■ **Problem description**
Once you have read the records below, report how many lines contain the word "Clothing", and give nothing besides that number.

■ **Source data**
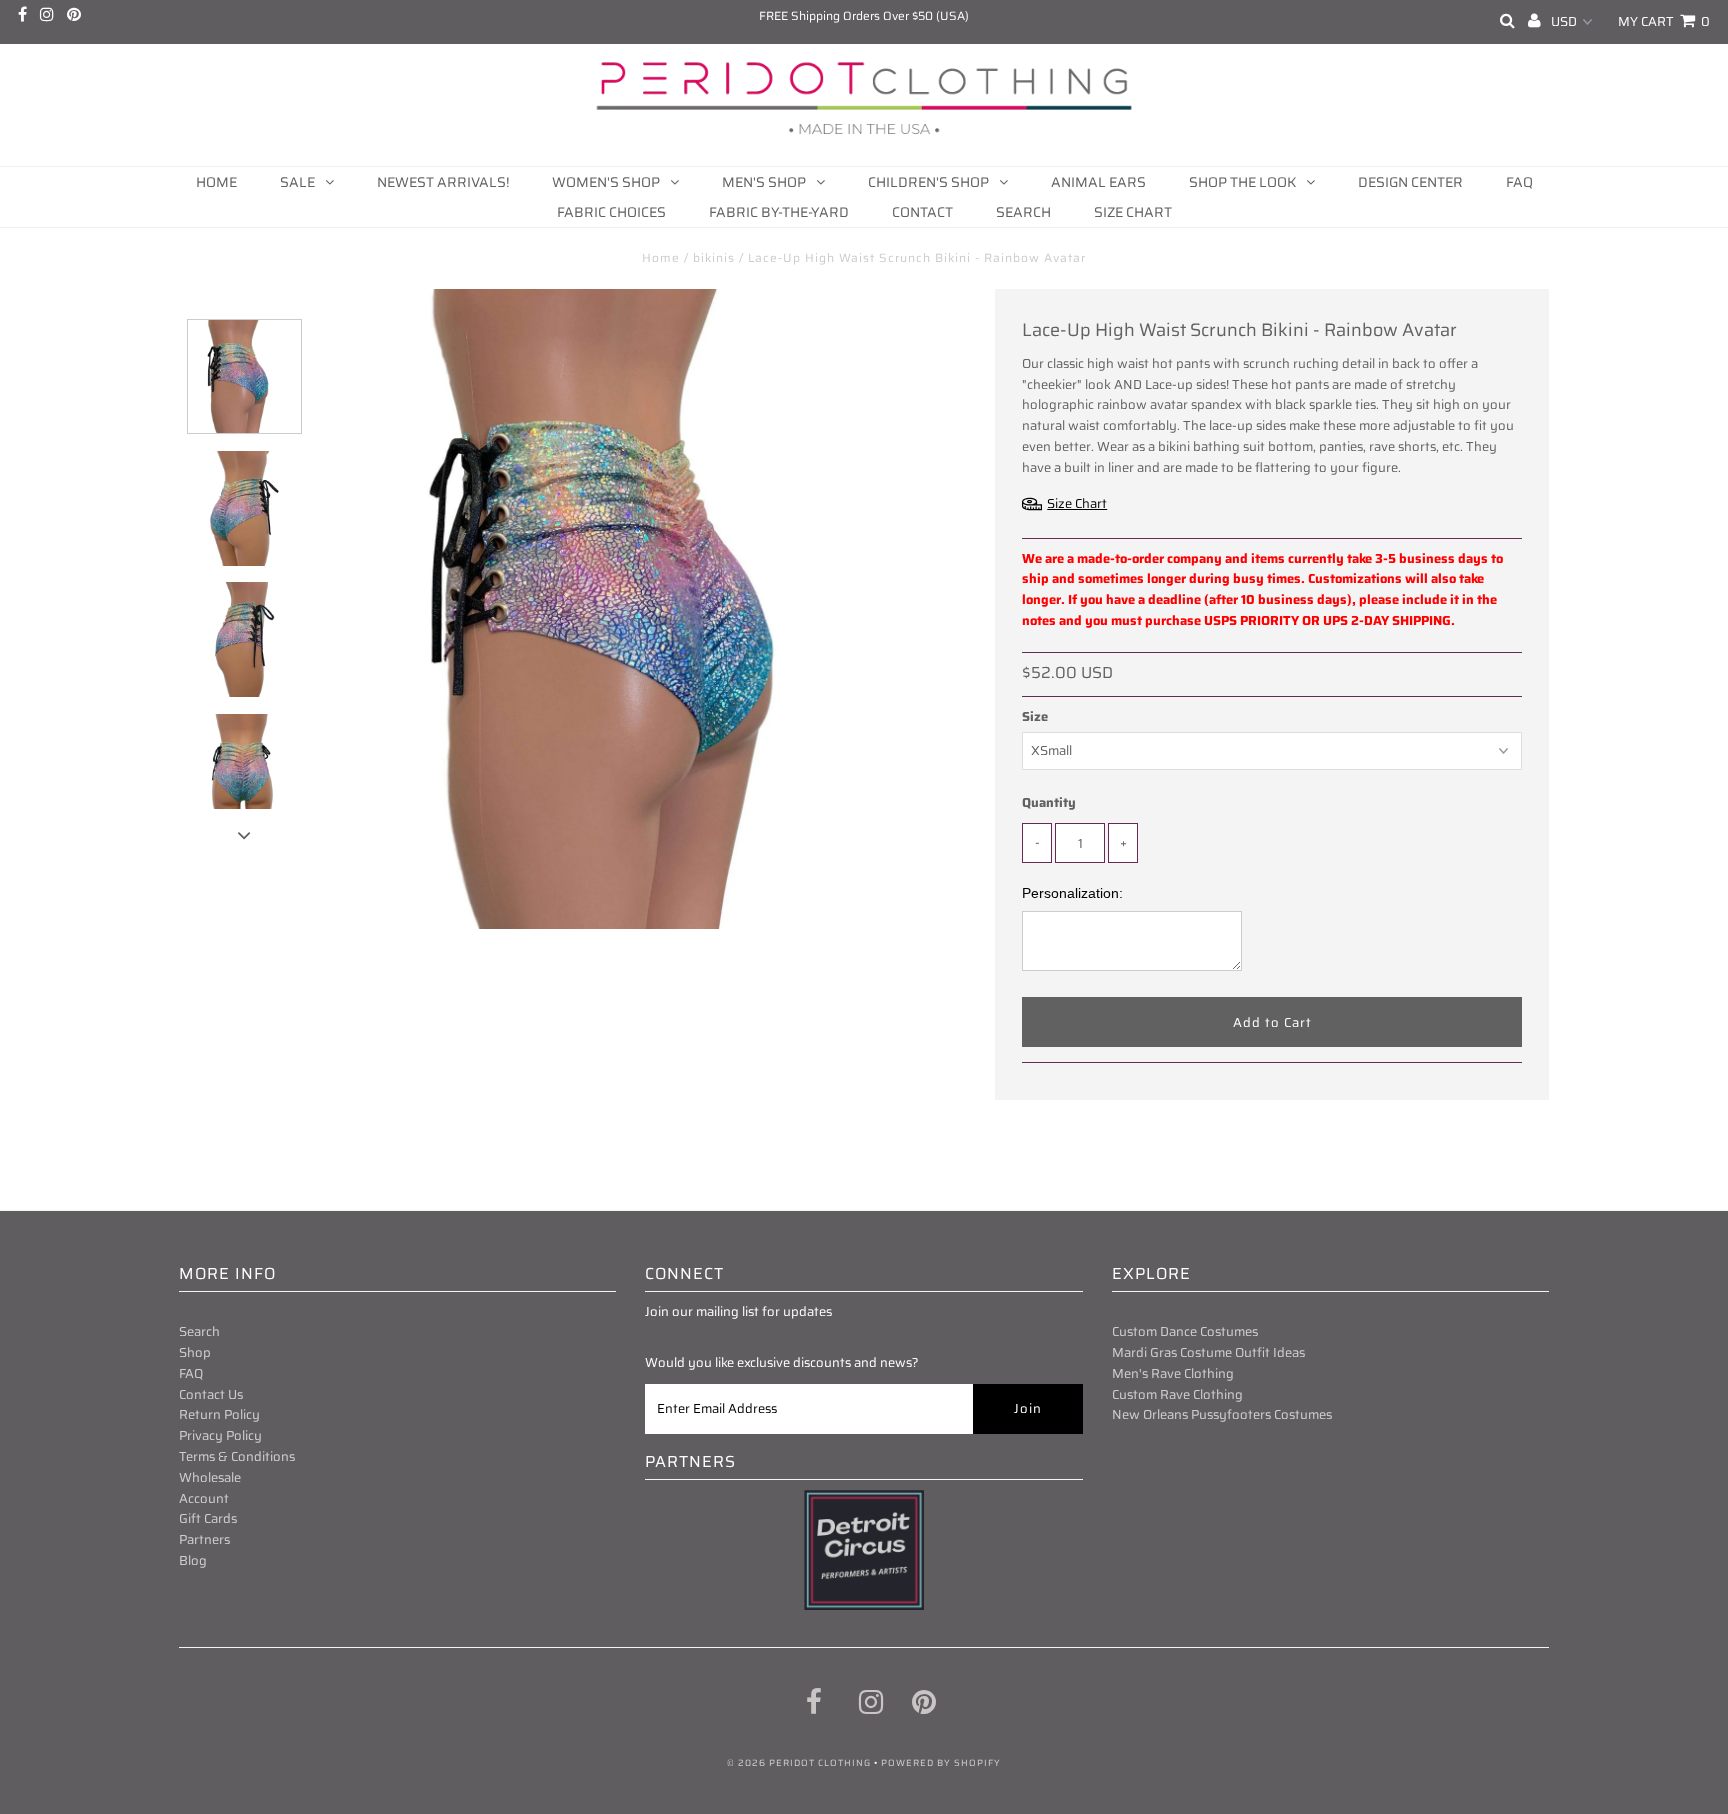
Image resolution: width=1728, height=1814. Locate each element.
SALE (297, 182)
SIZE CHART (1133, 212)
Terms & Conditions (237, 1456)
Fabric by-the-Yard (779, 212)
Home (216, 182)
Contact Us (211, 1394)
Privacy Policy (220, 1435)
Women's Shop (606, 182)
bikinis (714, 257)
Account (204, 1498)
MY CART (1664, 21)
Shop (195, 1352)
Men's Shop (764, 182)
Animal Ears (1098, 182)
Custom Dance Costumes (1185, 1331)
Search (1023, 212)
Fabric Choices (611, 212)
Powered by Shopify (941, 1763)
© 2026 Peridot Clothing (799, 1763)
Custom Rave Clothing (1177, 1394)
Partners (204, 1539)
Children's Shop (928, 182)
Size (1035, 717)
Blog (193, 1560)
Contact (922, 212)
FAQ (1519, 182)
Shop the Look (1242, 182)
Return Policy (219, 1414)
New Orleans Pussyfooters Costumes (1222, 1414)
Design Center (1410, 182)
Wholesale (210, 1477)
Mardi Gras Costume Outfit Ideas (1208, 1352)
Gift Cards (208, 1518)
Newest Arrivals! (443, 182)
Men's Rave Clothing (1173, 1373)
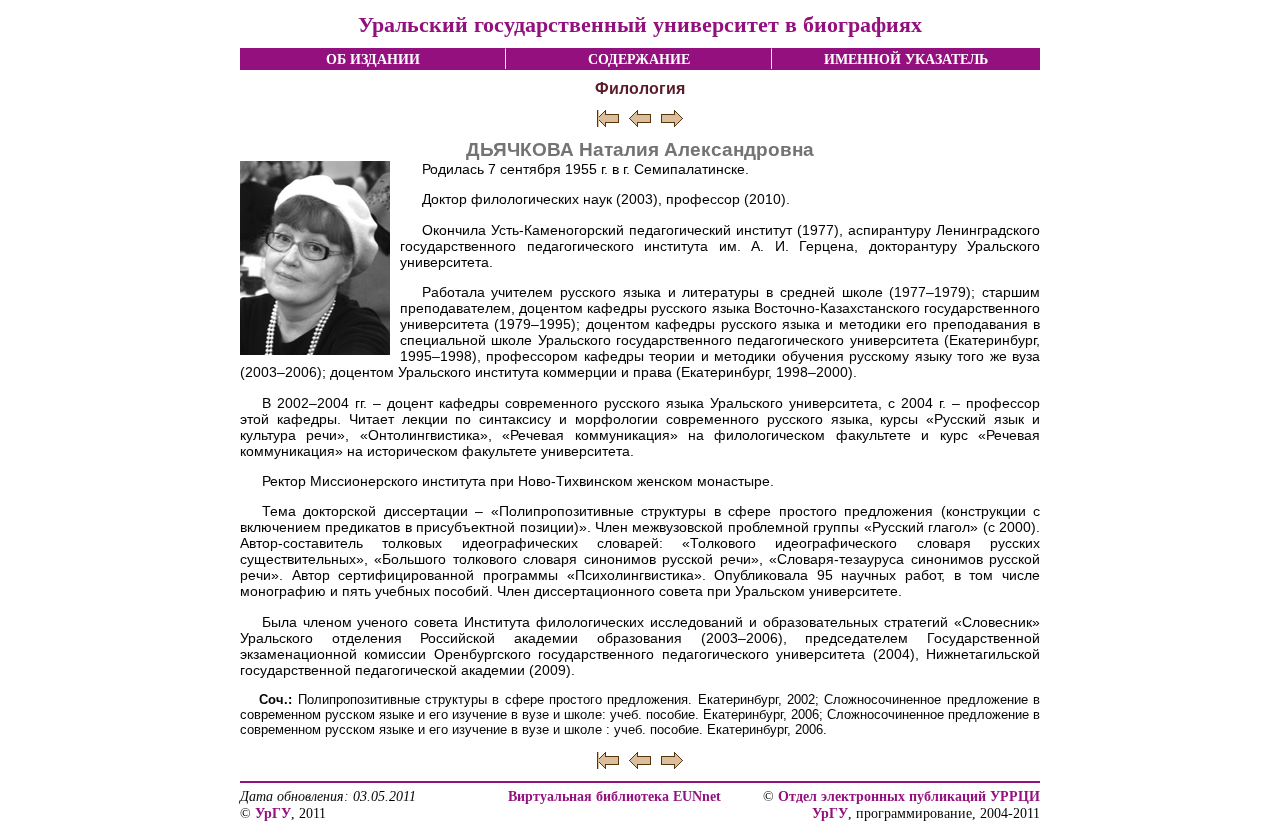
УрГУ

■ **Expected answer**
3